Voici une nouvelle étape typique du Tour d’Italie : de nombreuses côtes non-répertoriées, notamment dans le final, des routes étroites et sinueuses… En Calabre, cela risque d’être explosif. Dès les premiers kilomètres, les coureurs affronteront deux cols, l’un de 19 kilomètres, l’autre de 12 bornes, qui ne comptent pas pour le classement de la montagne, avant de repartir vers la plaine. Dans le final, les coureurs affronteront encore la montée de Millotta (près de 5 km à 6,8% de moyenne), avant de rejoindre le final vers Matera, avec notamment une côte de moins d’un kilomètre proposant une pente jusqu’à 10% à moins de trois kilomètres de l’arrivée. La ligne droite finale est également en faux-plat montant.
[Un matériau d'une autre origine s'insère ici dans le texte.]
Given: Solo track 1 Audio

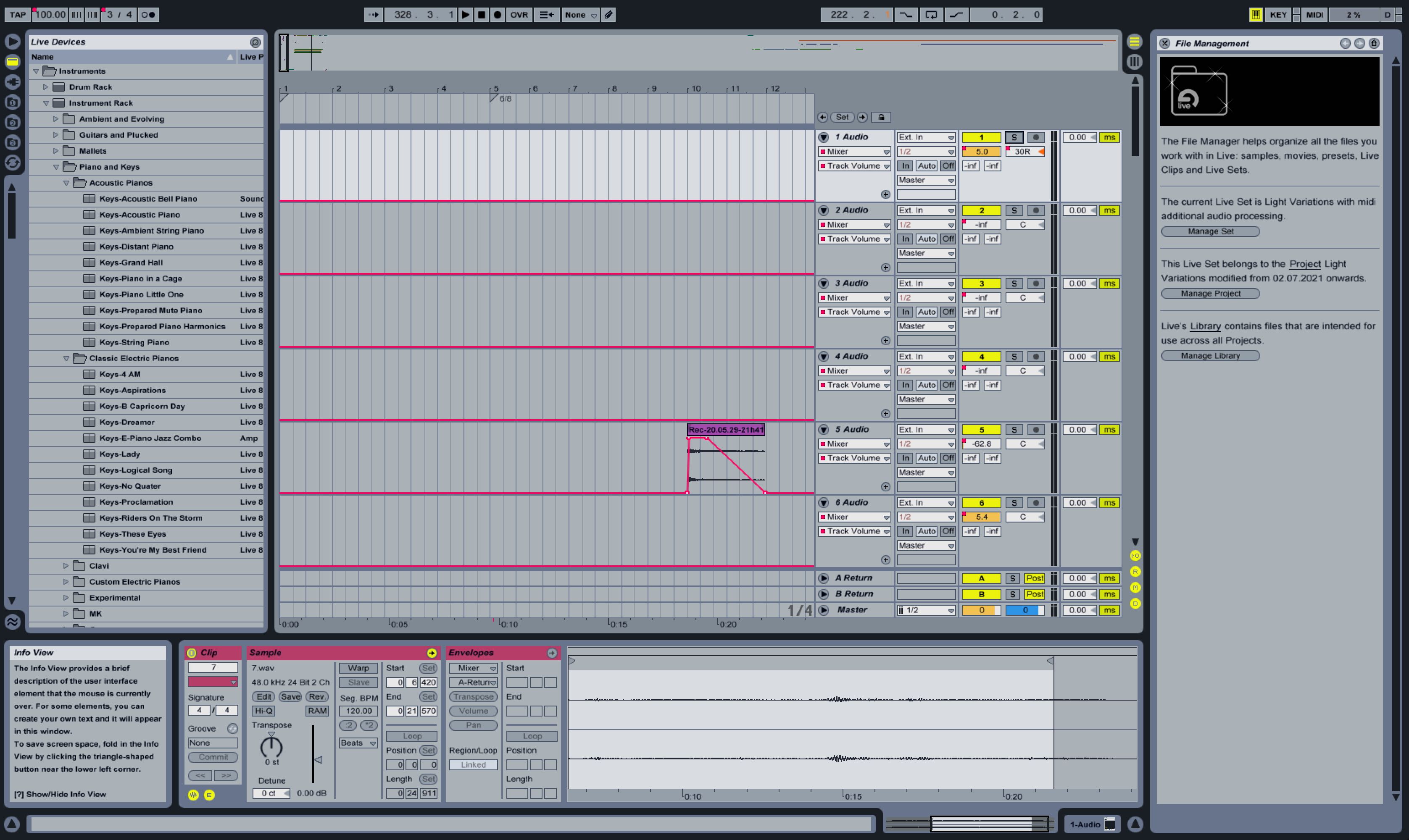Looking at the screenshot, I should click(x=1014, y=137).
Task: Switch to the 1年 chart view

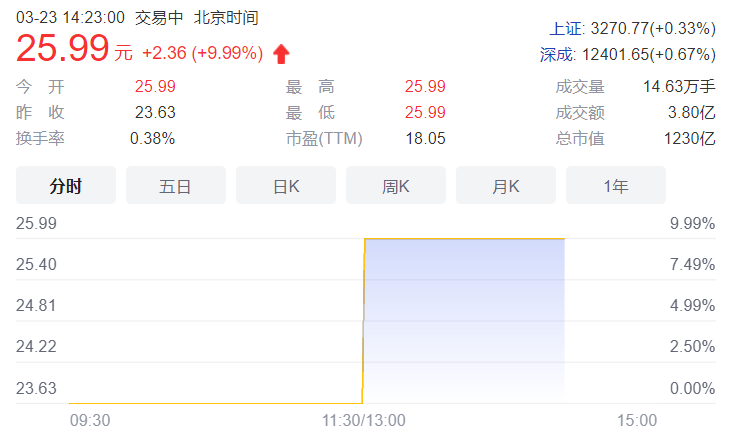Action: pyautogui.click(x=616, y=185)
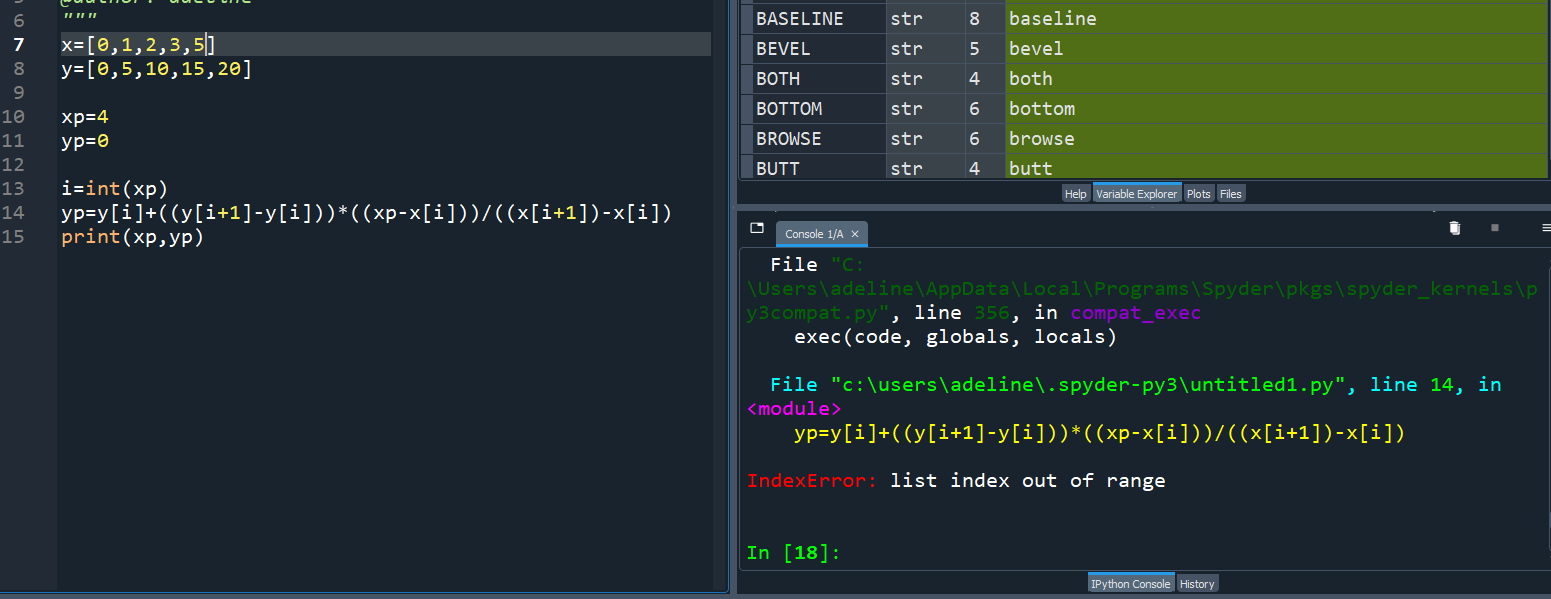Switch to the Plots pane
The width and height of the screenshot is (1551, 599).
click(x=1198, y=193)
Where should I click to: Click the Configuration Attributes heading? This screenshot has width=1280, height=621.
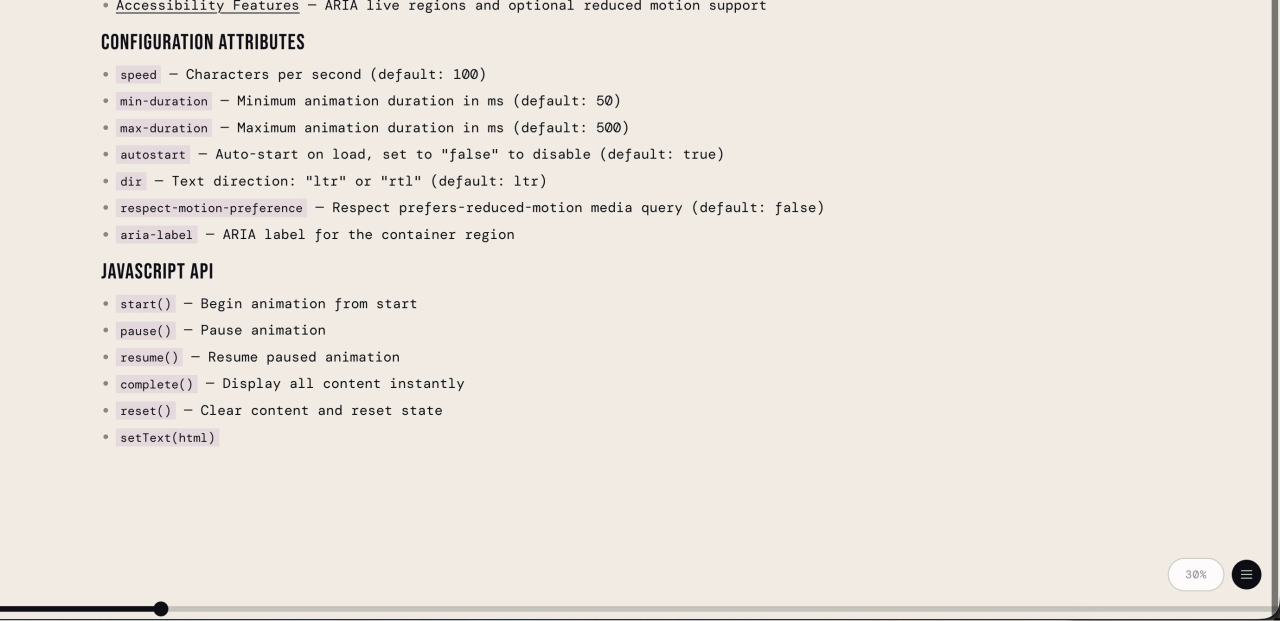(202, 43)
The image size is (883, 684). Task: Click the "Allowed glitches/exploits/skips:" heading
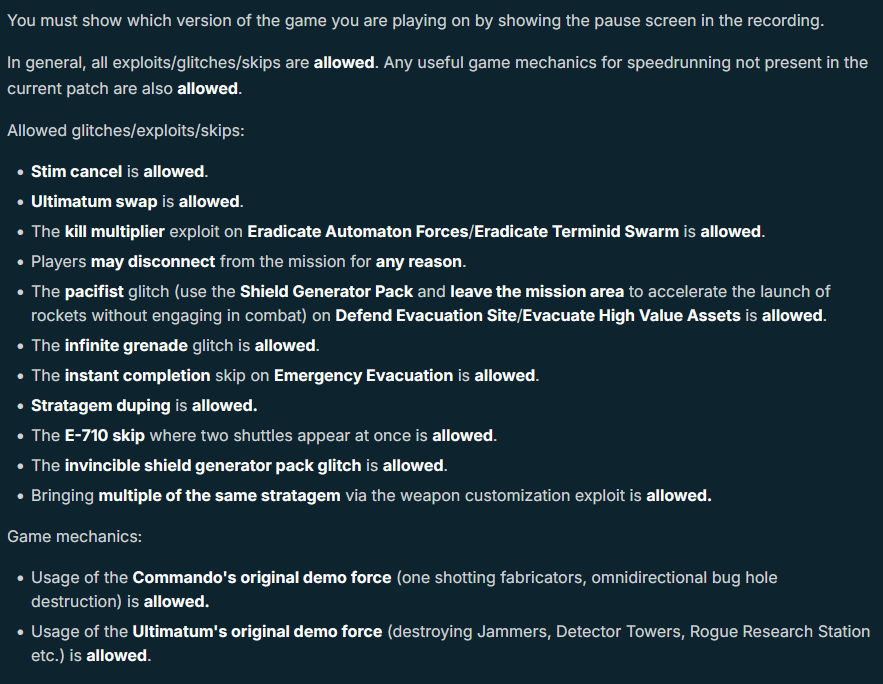pyautogui.click(x=126, y=131)
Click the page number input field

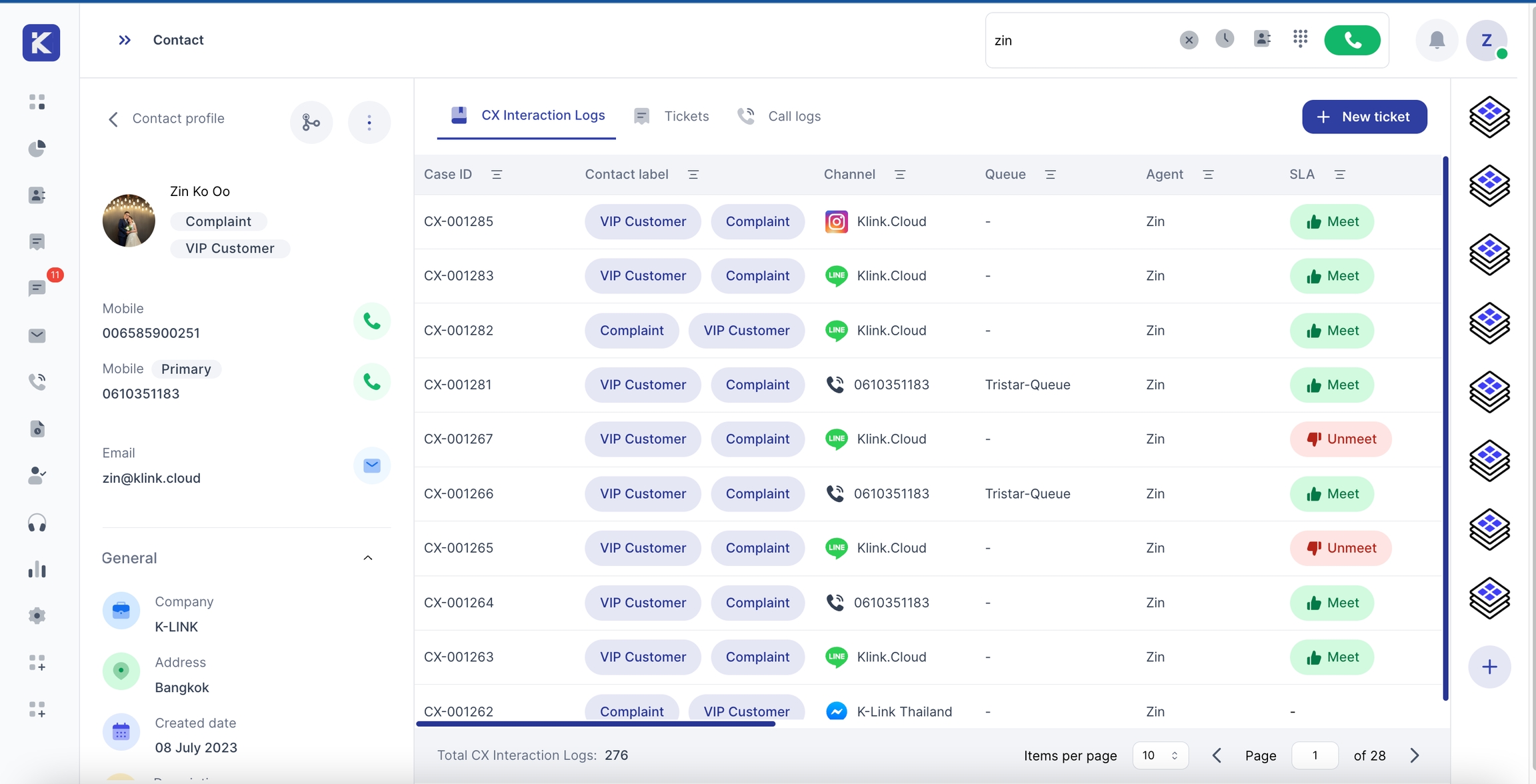pos(1315,755)
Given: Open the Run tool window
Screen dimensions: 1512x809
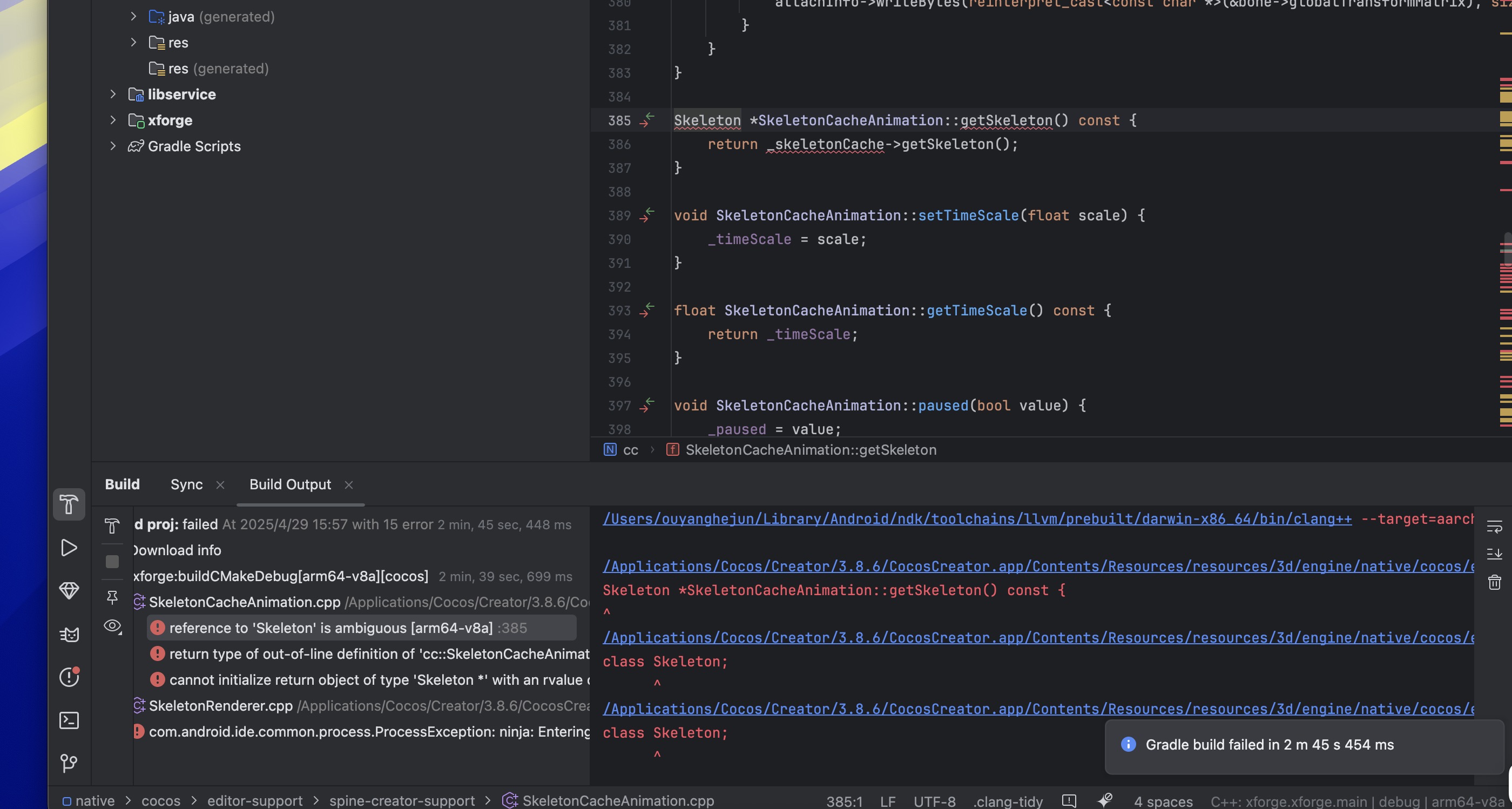Looking at the screenshot, I should tap(69, 548).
Les sprinters devront donc encore attendre avant de faire parler leur pointe de vitesse, à moins que certains parviennent à ne pas se mettre dans le rouge sur une telle étape, se concluant dans la ville où des scènes du dernier James Bond, « No Time To Die », ont été tournées.

La difficulté du jour :

Km 162,3- 3e cat. : Milotta (4,7 km à 6,8% de moyenne)

Vendredi 9 octobre – 7e étape : Matera > Brindisi (143 km)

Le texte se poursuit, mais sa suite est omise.